By ASEEM R. SHUKLA, MD

The impending closure of Hahnemann University Hospital is a local tragedy.  Eliminating a 170-year old institution is certain to exaggerate the daily travails of the economically disadvantaged inner-city population that Hahnemann serves as a safety-net hospital.  The closure is also a national tragedy. Hospitals are the towering, visible monuments of our healthcare system, and closings imply that something insidious ails that very system—that all is not well.  

Hospitals are complex entities with varied financial drivers, and the solution is never simple.  And the moment is too rich for politicians who see Hahnemann’s failure as the culmination of their dystopian predictions.  Bernie Sanders, most prominently, stood on the hospital’s doorstep and pitched his deceptively simple solution—Medicare for All.  Medicare for All, Sanders said, would ensure that every patient carries the same coverage, hospitals are paid a predictable rate, and voila, no hospitals need to close.  Private insurance would disappear, and no one would be without coverage.  

Even physicians have jumped on the Medicare for All bandwagon.  Some doctors insist that once profit is removed as a motive for hospital bottom lines, and government bodies decide which hospitals can buy a surgical robot, build a new wing or offer proton beam treatment cancer treatment centers, then all hospitals will do better.  

But these arguments miss a fundamental point: why pitch government insurance for all, like Medicare and Medicaid (a federal and state insurance plan to cover low income adult and children) as a remedy, when it is precisely government-run insurance that is killing Hahnemann and other hospitals in distress?

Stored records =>
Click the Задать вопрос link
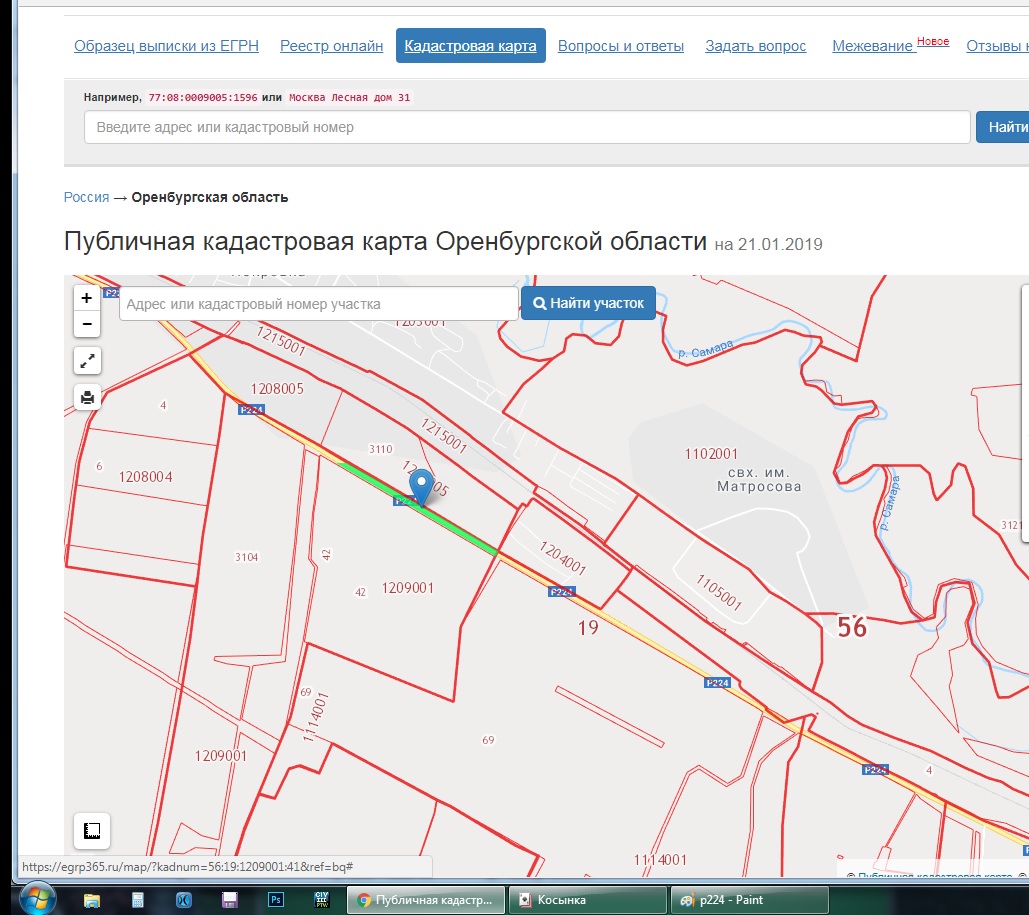coord(755,46)
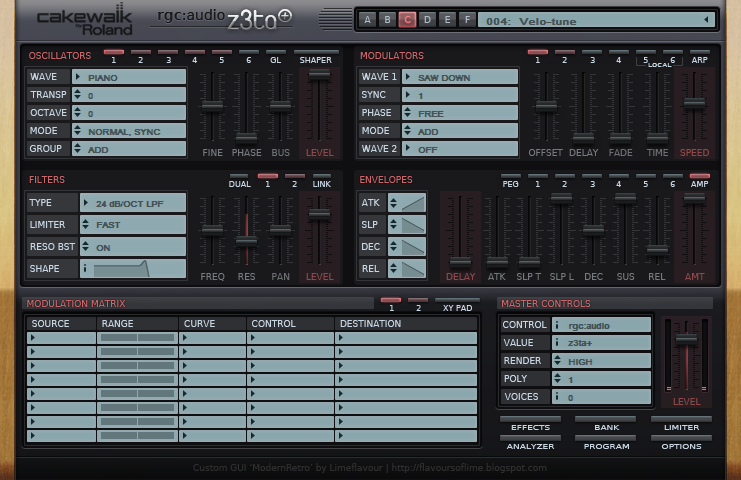Image resolution: width=741 pixels, height=480 pixels.
Task: Click the info icon in the VOICES field
Action: (557, 397)

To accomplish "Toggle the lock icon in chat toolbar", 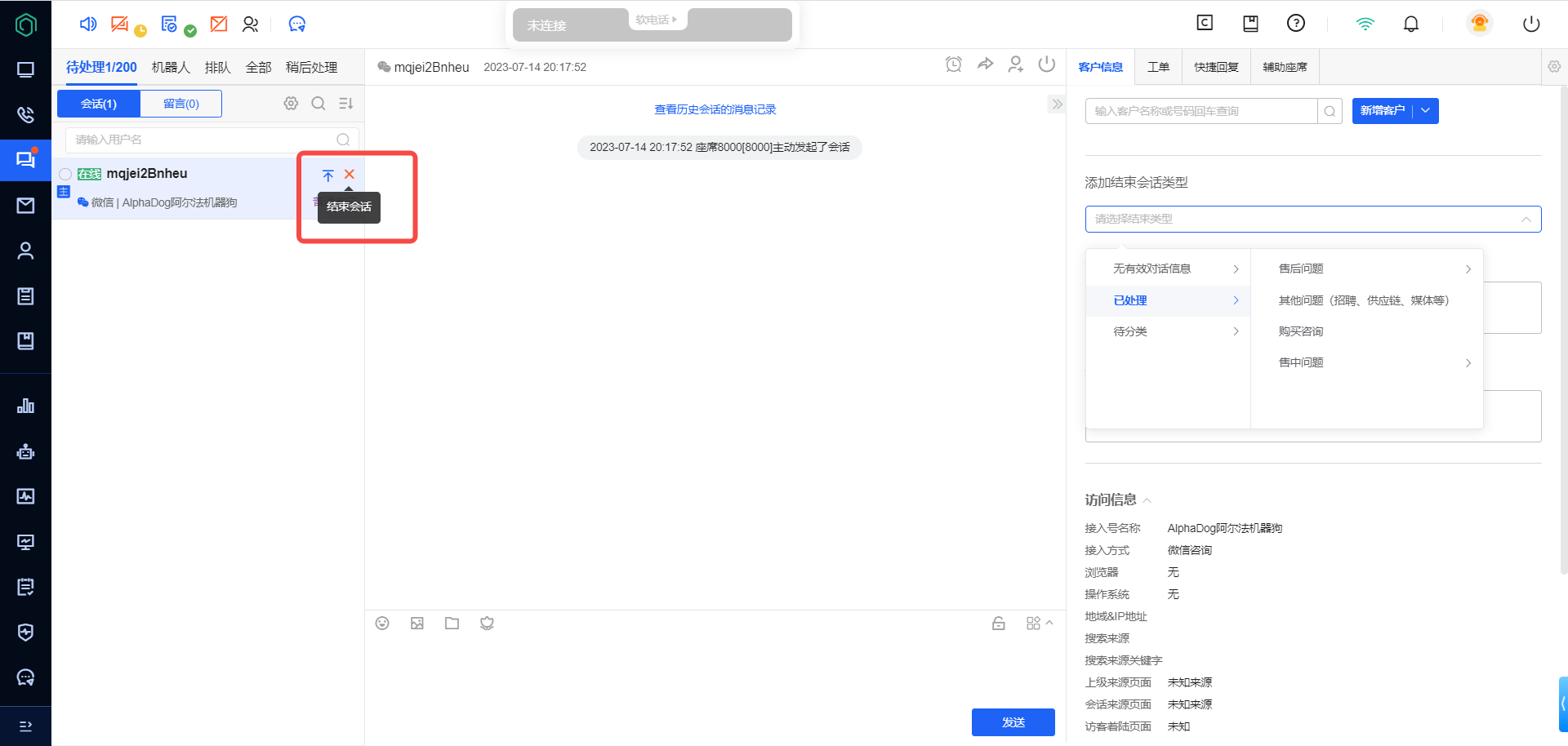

Goal of the exercise => In two sentences, summarize the text about the closure of Hahnemann University Hospital.

Exercise output => The impending closure of Hahnemann University Hospital, a 170-year-old safety-net institution serving a disadvantaged inner-city population, is both a local and a national tragedy, and politicians such as Bernie Sanders, along with some physicians, have pointed to it in promoting Medicare for All. The text argues that this misses a fundamental point, since government-run insurance like Medicare and Medicaid is precisely what is killing Hahnemann and other hospitals in distress.